Quiz Entry - updated: 2026.06.26
What does OWASP A3 — Sensitive Data Exposure cover, and how should you defend against it?
Attackers stealing keys, passwords, business secrets, or personal data — from the server, during transmission, or from the client.
The category covers any case where sensitive data is stored, transmitted, or cached without adequate protection.

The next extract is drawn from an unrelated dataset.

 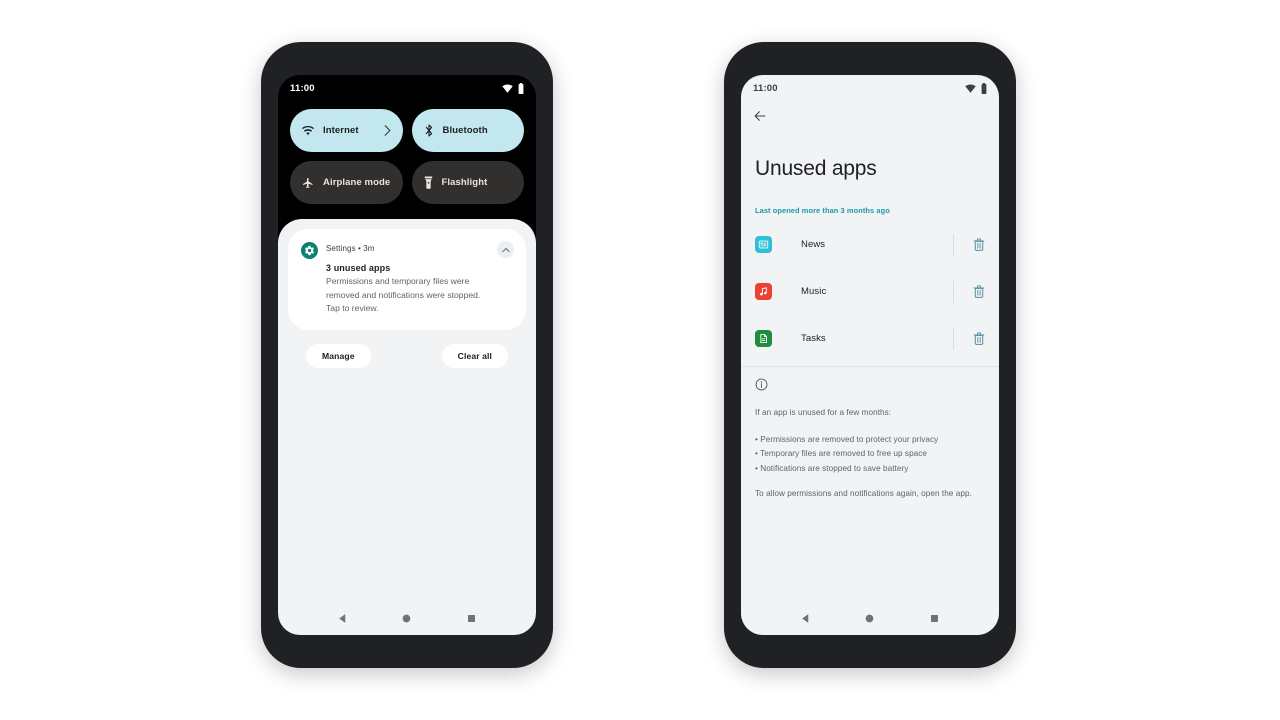 What do you see at coordinates (814, 244) in the screenshot?
I see `app-name: News` at bounding box center [814, 244].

The classic example is plaintext FTP: login: anonymous / password: <your id> was sent in the clear in the 90s, and the modern equivalent is unencrypted HTTP carrying session cookies on hotel Wi-Fi.
Defenses:
- Don't store/transmit what you don't need — data you never collected can't be leaked.
- Classify data by sensitivity and protect accordingly (PII, payment card data, secrets all have different requirements).
- Encrypt sensitive data at rest.
- Hash passwords with a slow password-hashing function (bcrypt, scrypt, Argon2) using salt and ideally pepper — never store passwords reversibly.
- Encrypt in transit: FTP → SFTP, HTTP → HTTPS, telnet → SSH. Verify the certificate.
- Use strong, modern ciphers. Disable SSLv3, TLS 1.0/1.1, RC4, MD5-signed certs.
- Don't cache sensitive data on the client — use
Cache-Control: no-store.
Tip: Sensitive data exposure rarely happens because crypto was broken — it happens because crypto wasn't used (or wasn't checked). Hit-rate: missing Secure flag on cookies, missing HSTS, ancient TLS configs.